The plane leaves at 3:30. I get to the airport an hour early. There is a sense of well-being and relaxed agency.
Then, mom doesn’t show up. In what seems a matter of minutes, instead of being an hour early, I’m am an hour late. The tickets are no good. I’m driving out of the airport.
Are there eight tickets or four? I finger through four folds of tickets with two studs per fold. No, the tickets are in two parts each; so, there are four tickets. That’s good, because I’d be even more upset if I ended up wasting eight tickets.
I think briefly about going back to the airport and asking for a refund. It’s a brief thought and it actually seems quite possible.
I drive out of the airport in a fog of emotional upset and quickly arrive into the pleasant offsetting quiet of the suburbs. The children see me speeding down the hill.

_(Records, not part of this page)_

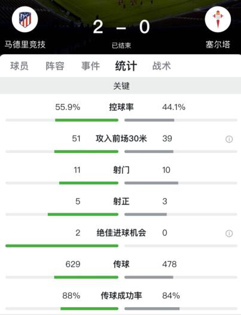This screenshot has height=315, width=241.
Task: Select the 传球成功率 stat label
Action: tap(121, 295)
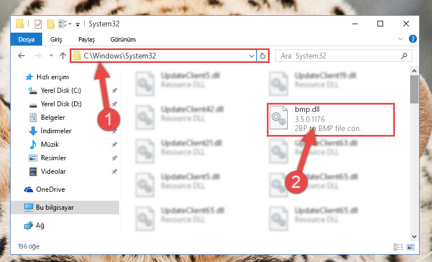
Task: Open the Paylaş ribbon tab
Action: (87, 39)
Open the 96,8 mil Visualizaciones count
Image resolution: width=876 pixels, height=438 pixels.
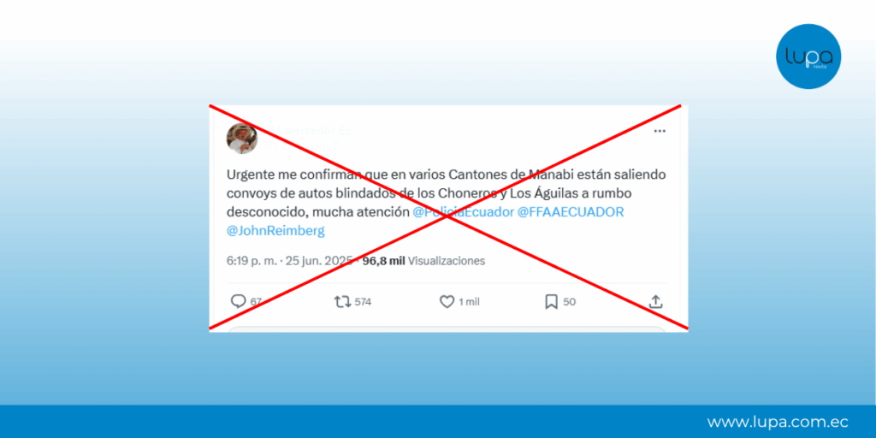pos(423,261)
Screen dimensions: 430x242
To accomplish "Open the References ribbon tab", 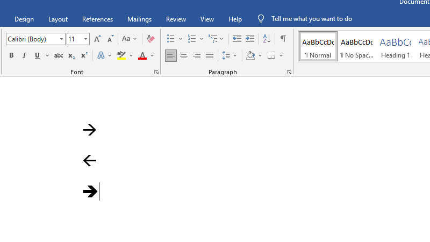I will tap(97, 19).
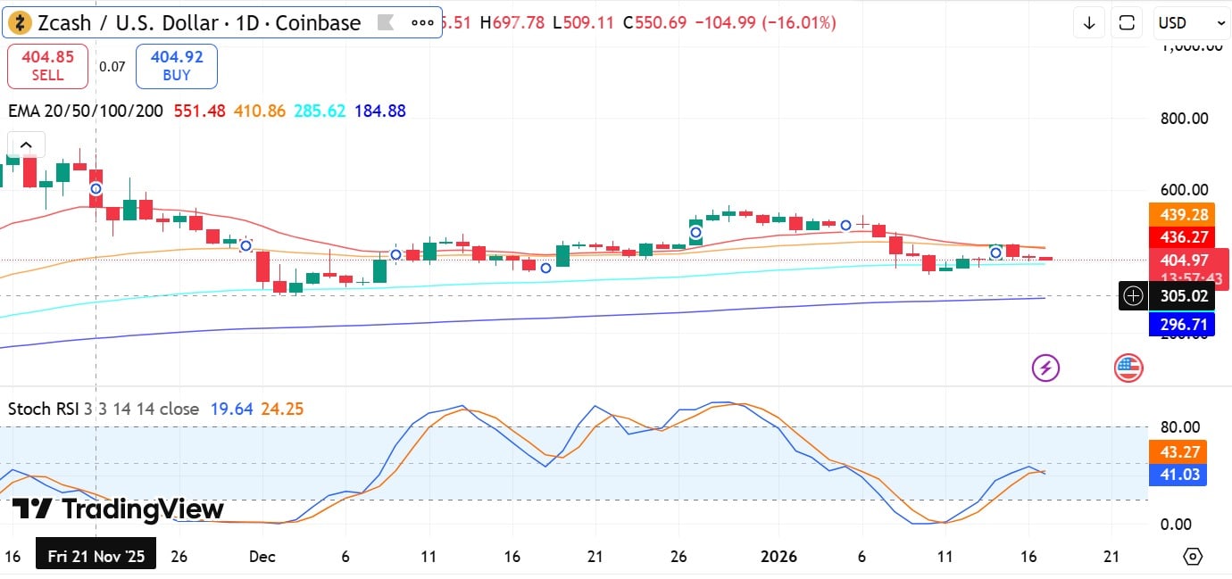Click the down-arrow icon near USD

1089,23
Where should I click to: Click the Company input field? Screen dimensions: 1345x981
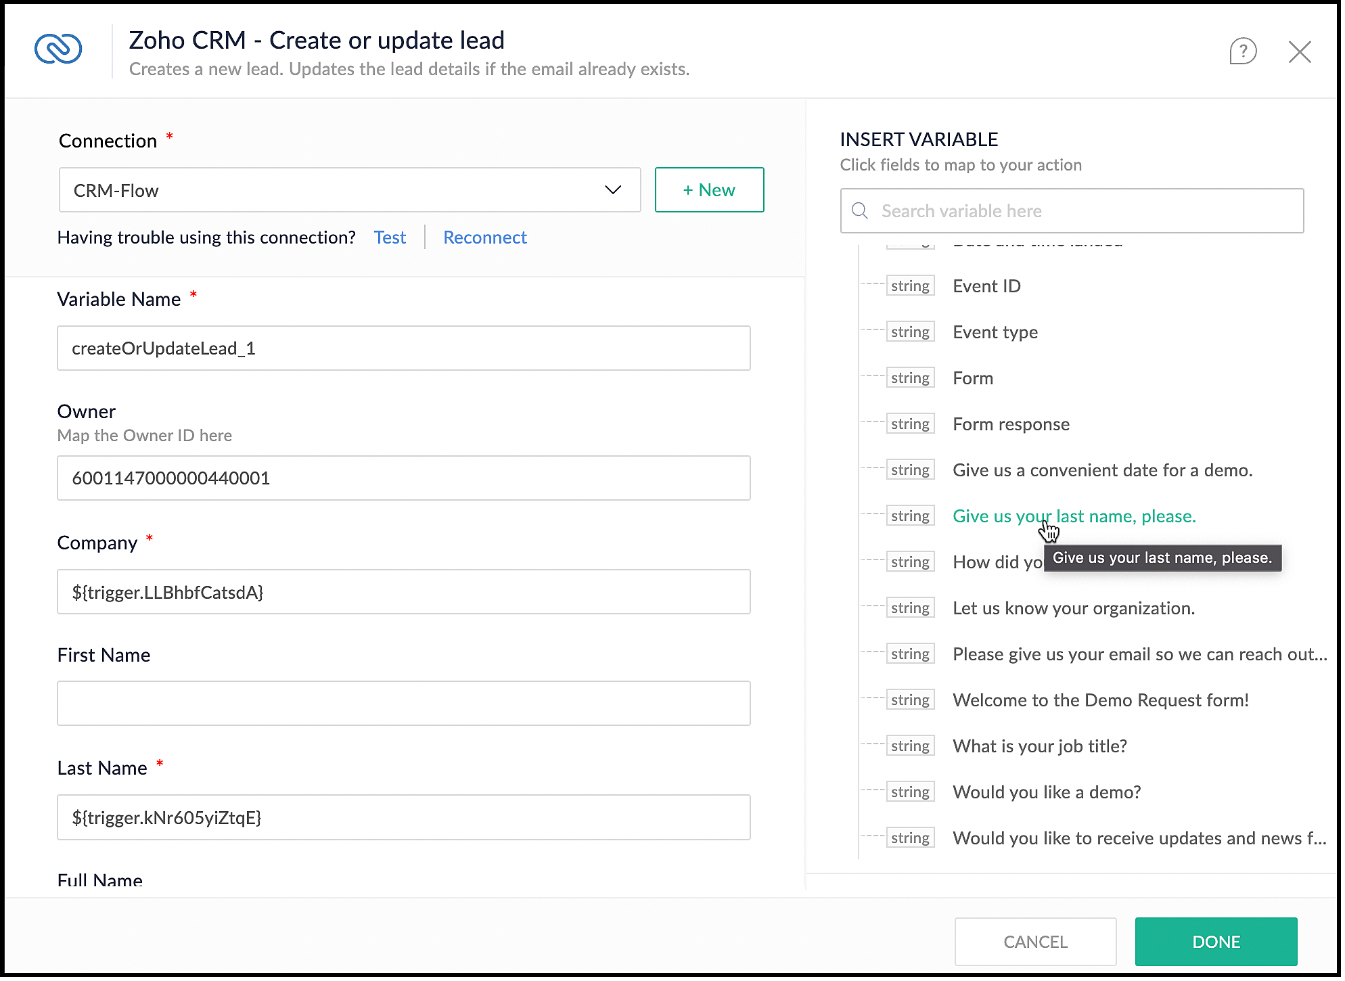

A police car follows me.
They shrill “ticket, ticket…” all the way down the street. I’m sour-lipped with fear of being punished.
The police car purposively stops in the middle of the T intersection, blocking traffic. I wait a number of minutes looking at the cop car until I realize the radio is broadcasting a bust going on in the house the diagonal right of me and in the street left of me.
I was just scared and guilty for missing the flight; the cop wasn’t after me but focused on the bust. It’s time to get going. I take a right, away from the cop car, onwards.